The Justice Department late Monday said it would drop its appeal of a judge’s decision mandating that the “morning-after” pill be made available to girls of all ages, reversing course and effectively giving the go ahead for over-the-counter sales of the drug.
Obama administration officials told U.S. District Judge Edward Korman they would drop their attempts to preserve age restrictions for Plan B, a move that drew immediate praise from reproductive-rights groups — and scorn from social conservatives.
Korman had already ruled that women, regardless of age, would have access to the drug until the appeal was decided.

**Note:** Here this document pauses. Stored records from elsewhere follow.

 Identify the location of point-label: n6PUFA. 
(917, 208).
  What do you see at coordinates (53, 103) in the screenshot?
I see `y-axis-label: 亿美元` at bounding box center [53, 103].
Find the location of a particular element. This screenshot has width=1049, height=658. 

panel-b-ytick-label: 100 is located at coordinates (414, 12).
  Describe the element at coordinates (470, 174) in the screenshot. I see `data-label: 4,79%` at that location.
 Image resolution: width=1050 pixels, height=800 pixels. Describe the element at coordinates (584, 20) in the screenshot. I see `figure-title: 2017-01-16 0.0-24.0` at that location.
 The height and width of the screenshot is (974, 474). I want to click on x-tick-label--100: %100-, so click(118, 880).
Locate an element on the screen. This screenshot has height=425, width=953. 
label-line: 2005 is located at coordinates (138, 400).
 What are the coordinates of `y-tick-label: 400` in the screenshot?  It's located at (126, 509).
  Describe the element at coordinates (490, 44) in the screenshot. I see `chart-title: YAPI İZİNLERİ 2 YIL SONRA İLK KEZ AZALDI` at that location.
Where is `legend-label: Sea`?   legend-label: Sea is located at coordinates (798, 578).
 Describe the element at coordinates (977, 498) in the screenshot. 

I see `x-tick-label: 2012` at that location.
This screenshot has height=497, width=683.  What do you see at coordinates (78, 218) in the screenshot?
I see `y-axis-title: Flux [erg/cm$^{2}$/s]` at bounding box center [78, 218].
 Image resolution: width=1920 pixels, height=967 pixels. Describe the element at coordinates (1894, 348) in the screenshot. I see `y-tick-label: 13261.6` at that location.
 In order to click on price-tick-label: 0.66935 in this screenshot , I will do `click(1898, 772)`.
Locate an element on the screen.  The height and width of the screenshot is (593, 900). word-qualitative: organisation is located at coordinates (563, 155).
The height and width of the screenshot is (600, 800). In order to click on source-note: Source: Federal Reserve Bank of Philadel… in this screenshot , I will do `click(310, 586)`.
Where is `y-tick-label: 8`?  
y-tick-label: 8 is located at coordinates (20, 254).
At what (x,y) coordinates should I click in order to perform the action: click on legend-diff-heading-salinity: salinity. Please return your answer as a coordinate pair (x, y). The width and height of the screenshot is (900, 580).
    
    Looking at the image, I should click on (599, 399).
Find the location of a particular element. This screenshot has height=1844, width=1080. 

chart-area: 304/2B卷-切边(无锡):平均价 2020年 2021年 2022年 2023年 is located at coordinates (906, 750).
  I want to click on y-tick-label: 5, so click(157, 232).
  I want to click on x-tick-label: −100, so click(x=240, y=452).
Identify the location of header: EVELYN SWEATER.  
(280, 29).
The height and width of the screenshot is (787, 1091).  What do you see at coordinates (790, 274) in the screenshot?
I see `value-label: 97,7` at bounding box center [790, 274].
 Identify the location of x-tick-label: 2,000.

The president had previously called for the pill to be made available to those 17 and older, lamenting that girls could buy the product “alongside bubble gum or batteries.”
Progressives hailed the reversal from Obama’s Justice Department.
“This is a huge breakthrough for access to birth control and a historic moment for women’s health and equity,” Planned Parenthood Federation of America President Cecile Richards said. “The FDA’s decision will make emergency contraception available on store shelves, just like condoms, and women of all ages will be able to get it quickly in order to prevent unintended pregnancy.”
But social conservatives blasted the Obama administration, saying the drug shouldn’t be sold next to other common medications.
Anna Higgins, director of the Family Research Council’s Center for Human Dignity, said she worried federal officials were “not putting the health and safety of girls before political pressure.”